-- Entries supplied follows --
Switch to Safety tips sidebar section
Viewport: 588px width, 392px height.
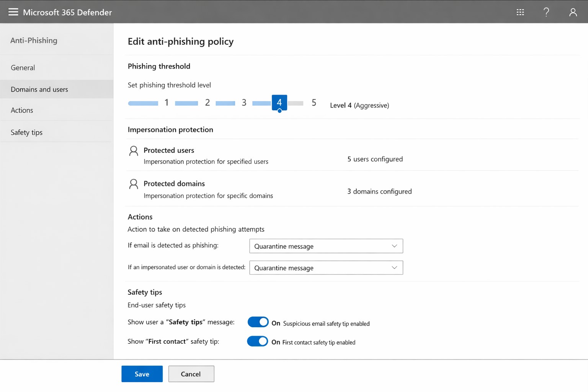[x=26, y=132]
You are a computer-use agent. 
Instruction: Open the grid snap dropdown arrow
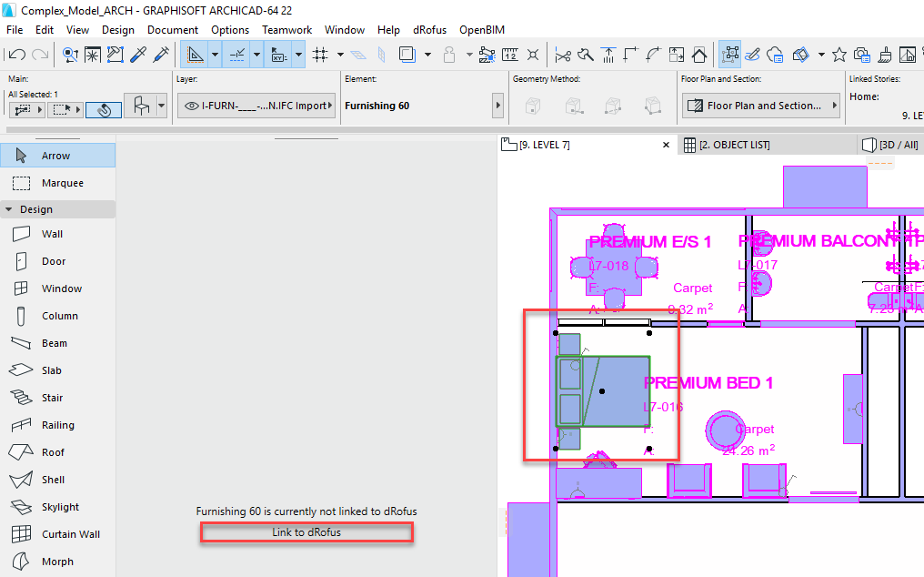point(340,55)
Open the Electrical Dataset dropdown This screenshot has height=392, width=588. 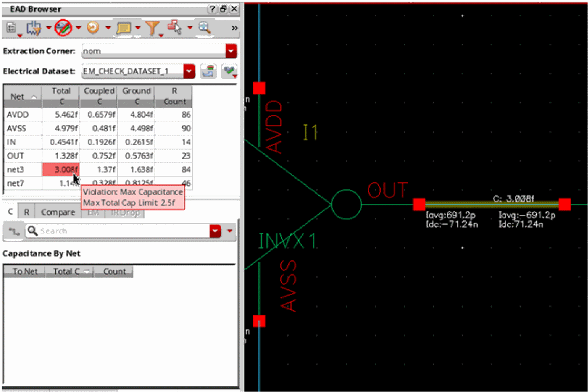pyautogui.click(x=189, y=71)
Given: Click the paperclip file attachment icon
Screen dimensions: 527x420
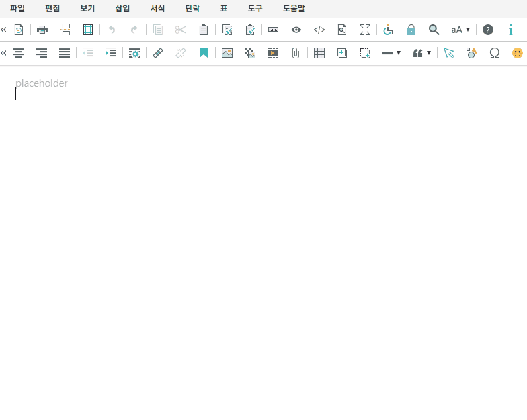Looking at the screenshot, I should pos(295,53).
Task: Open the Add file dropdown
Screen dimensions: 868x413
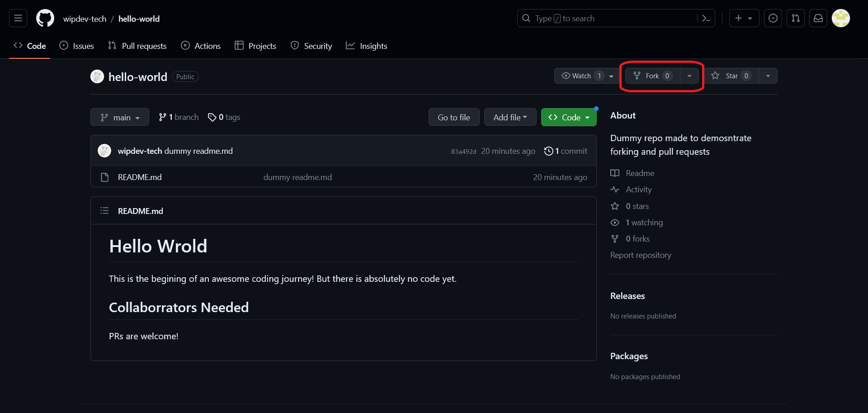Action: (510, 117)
-- Entries supplied concluded --
-- Entries supplied follows --
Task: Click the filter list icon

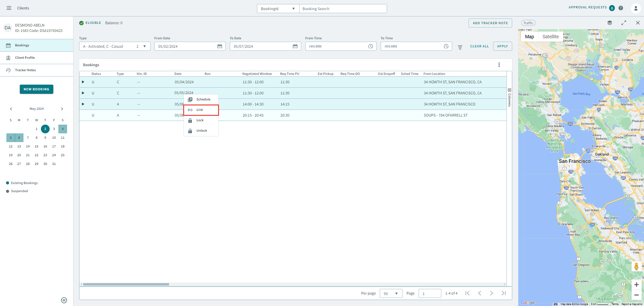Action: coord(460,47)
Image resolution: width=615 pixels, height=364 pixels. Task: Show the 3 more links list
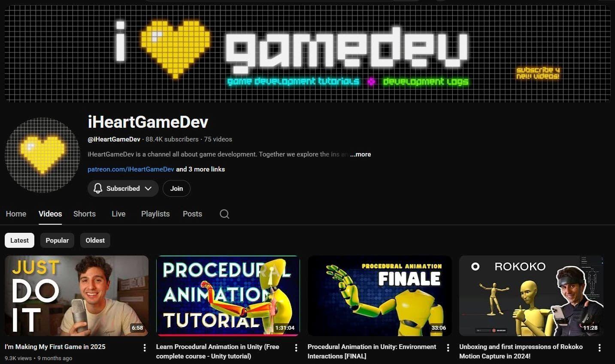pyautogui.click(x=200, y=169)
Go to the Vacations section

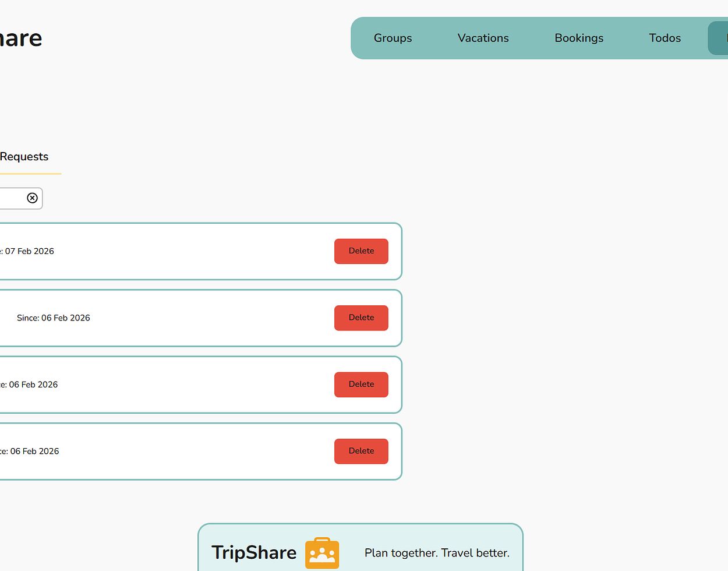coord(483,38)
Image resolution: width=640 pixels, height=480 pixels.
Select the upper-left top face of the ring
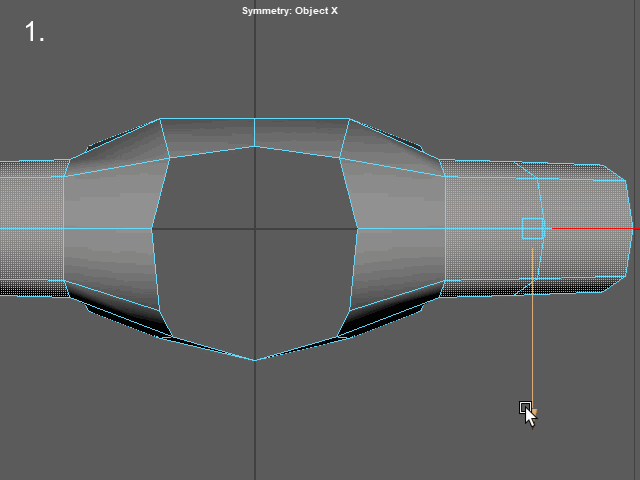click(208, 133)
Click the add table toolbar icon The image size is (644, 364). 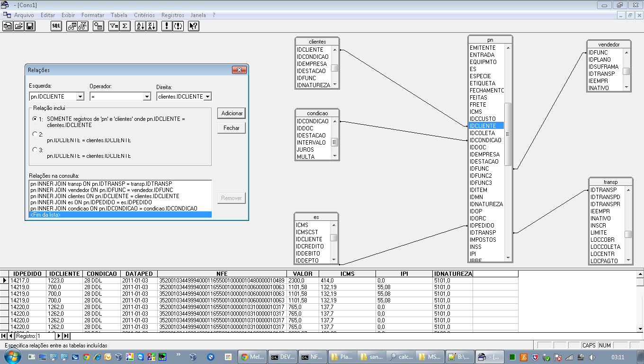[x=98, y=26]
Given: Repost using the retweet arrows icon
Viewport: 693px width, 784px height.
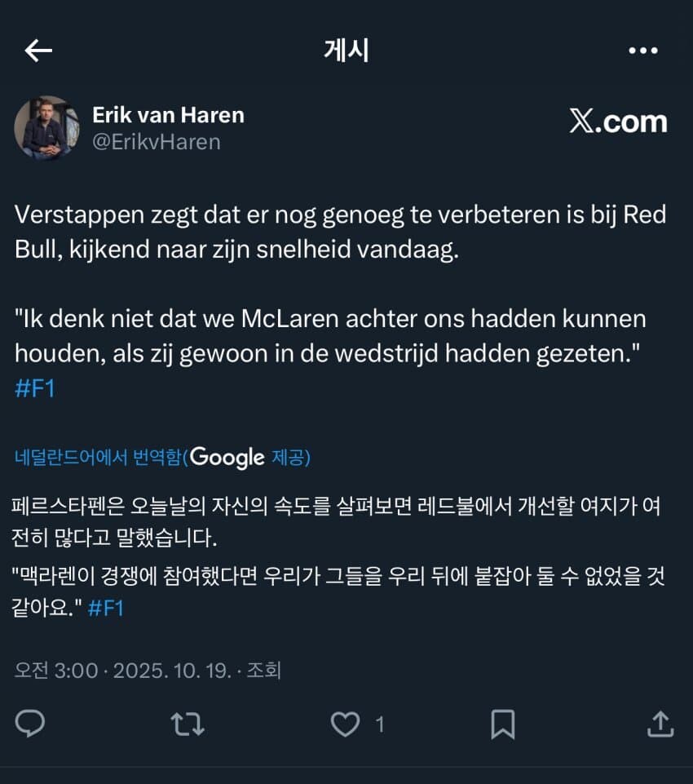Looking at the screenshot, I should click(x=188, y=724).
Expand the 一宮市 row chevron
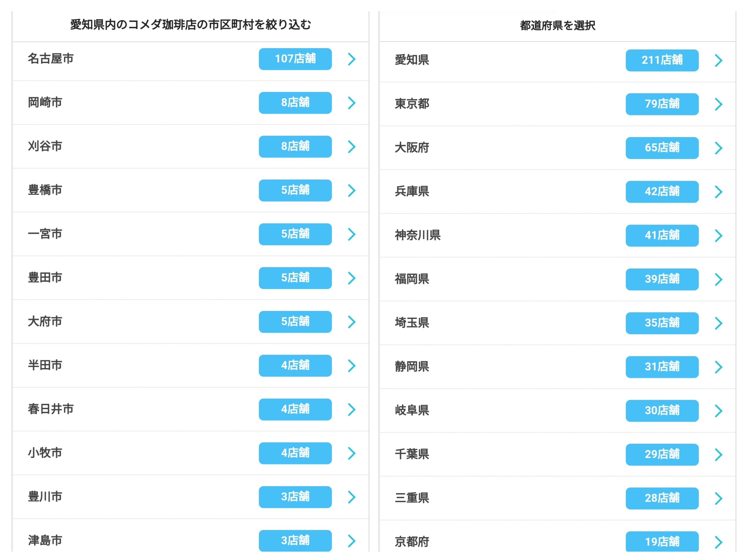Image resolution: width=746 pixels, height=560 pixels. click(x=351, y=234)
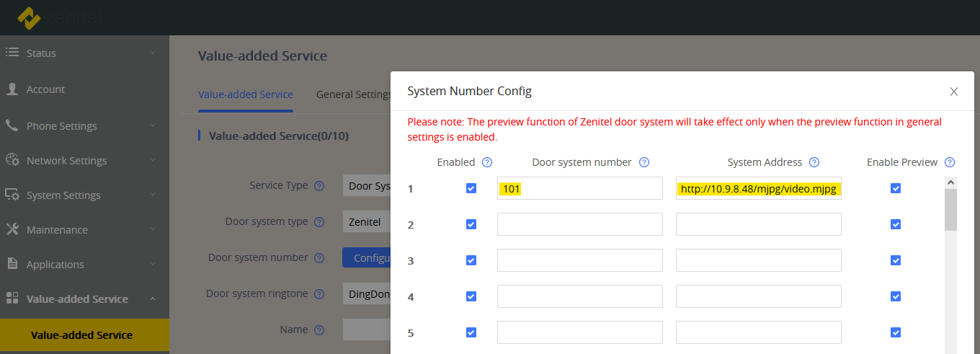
-- Entries supplied concluded --
### The problem
Above are the records; copy every line in them that holds the word "Given".

### Result of the exercise
Given: Click the paperclip file attachment icon
Given: Repost using the retweet arrows icon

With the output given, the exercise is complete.